### WORK ORDER
Please give back the listing below word for word and drop any images.

### MATERIAL PROVIDED

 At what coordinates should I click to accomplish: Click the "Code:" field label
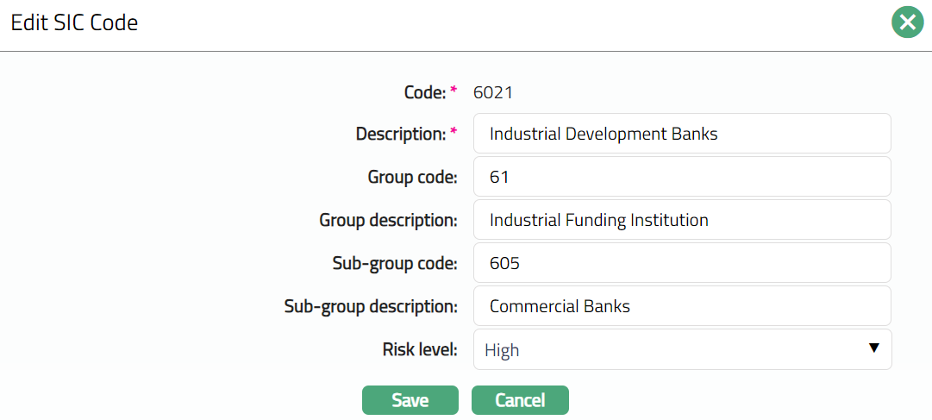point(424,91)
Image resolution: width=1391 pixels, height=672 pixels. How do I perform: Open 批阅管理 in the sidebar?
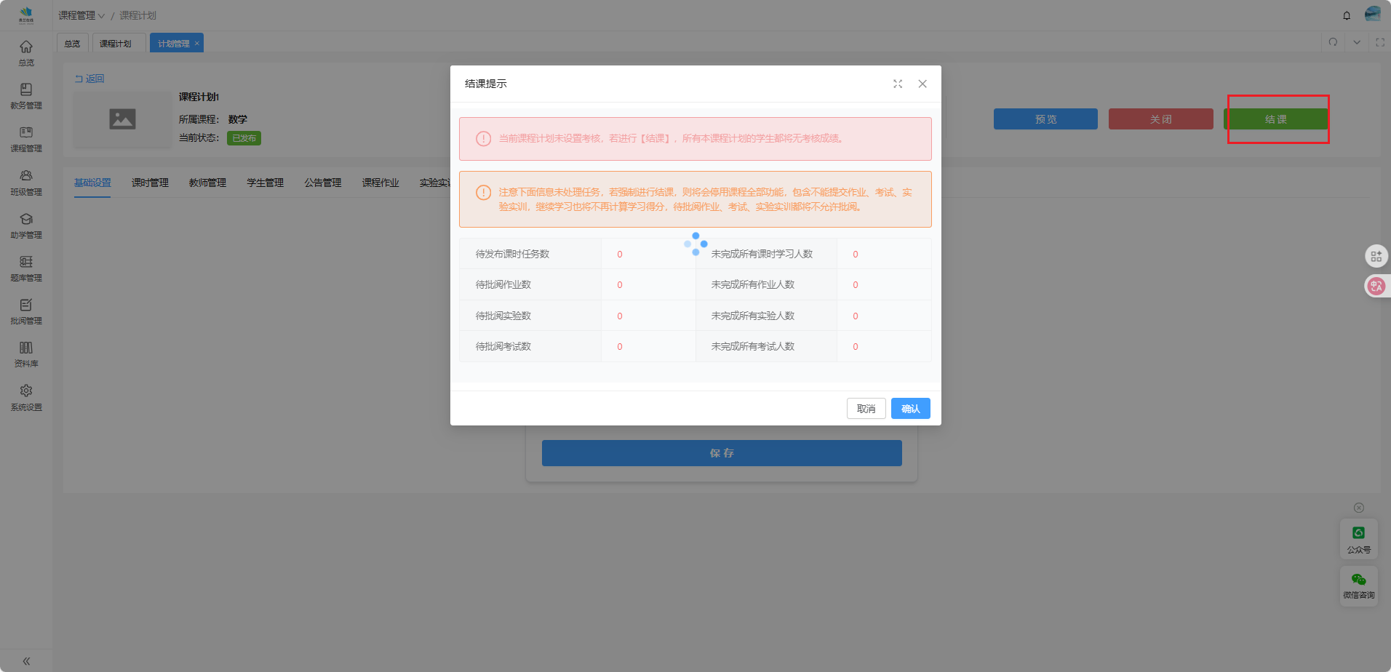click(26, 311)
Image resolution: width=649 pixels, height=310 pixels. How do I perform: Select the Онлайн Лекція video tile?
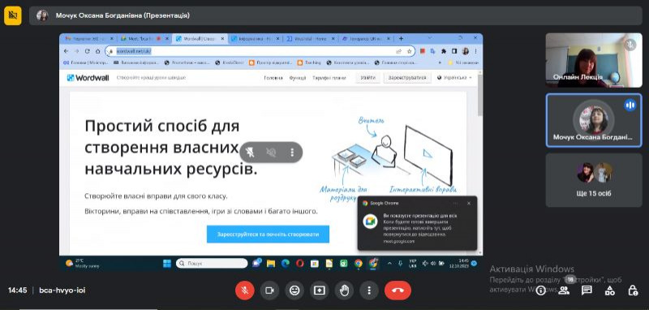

### RESPONSE BOX
 At what coordinates should I click to accomplish: Click the "Code:" field label
point(424,91)
Image resolution: width=1391 pixels, height=672 pixels. How do I perform: Open 批阅管理 in the sidebar?
click(26, 311)
Image resolution: width=649 pixels, height=310 pixels. How do I perform: Select the Онлайн Лекція video tile?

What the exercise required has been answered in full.